When it comes to dating and relationships, I’ve found myself at one point or another, on polar ends of the spectrum. From living recklessly as a young single woman to dating with the intention of marriage. I feel as though I’ve experienced it all, even though I know that I haven’t. Though it hasn’t been the easiest of journeys, I wouldn’t trade my experience for anyone else’s. I know that everything I’ve been through, and all that I’ve yet to go through are preparing me for him. The one worth waiting for.
Let me first say, that in no way do I claim to be an expert when it comes to these things. If we were to sit down and chat over coffee (or more realistically, hot chocolate because I don’t drink coffee) about the guys I’ve dated, it wouldn’t take fifteen minutes before you realized just how much of an amateur I am in the dating world. That being said, amidst the chaos of my so called “dating life” I’ve learned that if you insist on finding the one, you’ll surely find someone, but it won’t be him.
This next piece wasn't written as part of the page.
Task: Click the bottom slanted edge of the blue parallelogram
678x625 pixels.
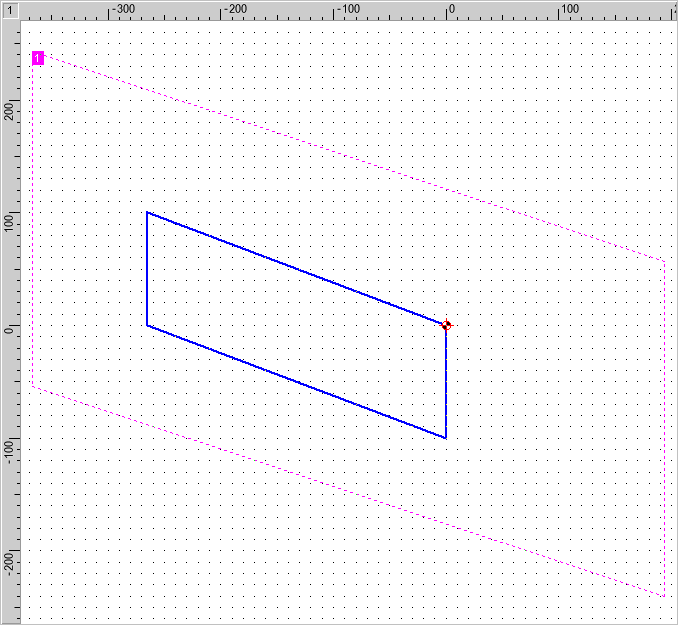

“It’s better to wait for God’s one, rather than choose the wrong one”
Wanting to rush the process
I get it. I’ve been there. We’re human, and most of us desire to be with someone that we can share our life with. We dream of the day when there’s someone to walk down the aisle towards, to come home to, to cook for and have babies with. Someone whose love will continue to brighten your day, even as your body begins to fade. Someone who will hold your hand until the very end as you cross over into eternity. Ok, I was totally picturing that scene in The Notebook just then, but you get my point. (Side note: not everyone is called to be married but that’s a topic for another time)
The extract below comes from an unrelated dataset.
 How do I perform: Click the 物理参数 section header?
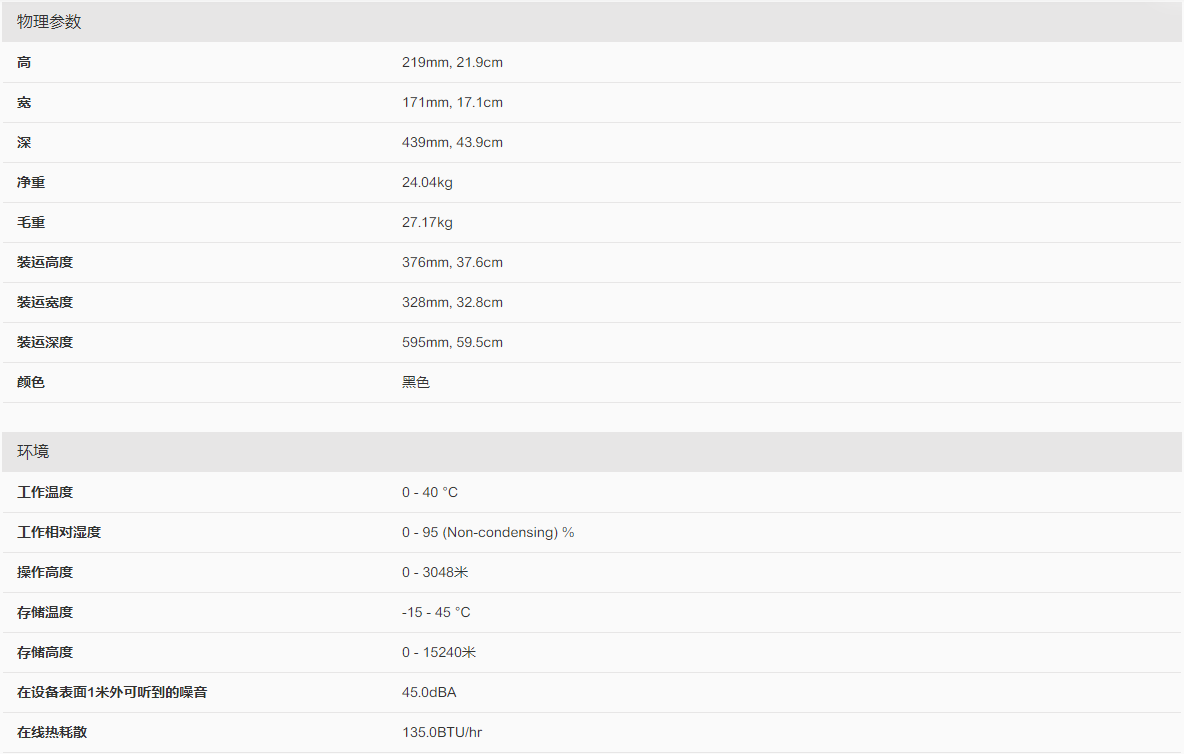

Regardless of whether you want to wait or not, you can’t rush God’s perfect timing. Trust me, I’ve tried. And don’t waste your time worrying about when it will happen either. Instead, take full advantage of this season in your life. If you’ve been around the blog for any length of time, I’m sure you can guess what I’m about to say next. Now is the time to prepare yourself for marriage by embracing the #SingleWifeLife. I would also encourage you to be open with God; bringing your concerns to Him in prayer (Philippians 4:6-7).
When in waiting
Now for an action step, because it’s great to read all of this but it’s even better when you can put it into practice. So, what does it practically look like to be waiting for the one God has for you? Well, I can tell you that it shouldn’t look like you’re waiting. What I mean by that is, you shouldn’t be sitting around anticipating the arrival of some handsome man on a horse to sweep you off your feet. You should be doing whatever it is that God has for you to do. Whether that’s serving at your local church, spending time with your family, volunteering at the hospital or finishing your master’s degree.
Waiting doesn’t mean that your life is on pause.
Most importantly, as you wait for him, you should be praying for him. This is normally when people start to look at me funny, but it’s true. I strongly believe that praying for your future husband should be a regular part of your prayer life. Personally, I’ve been praying for him for a few years now. I have no idea who he is or where he is, but I trust that he is out there. In praying for him, I’m often reminded of what’s really important in life and in relationships. It serves as a unique opportunity to lay the foundation for my future marriage and is a time of reflection, as I measure myself up against the characteristics that I want to have as a wife.
Waiting for the one God has for you is far from easy. Especially when there are so many other options out there. But as you begin to fix your eyes on Christ and focus on what He has for you to do in this season, the more you’ll begin to believe that he, whoever he may be, truly is worth waiting for.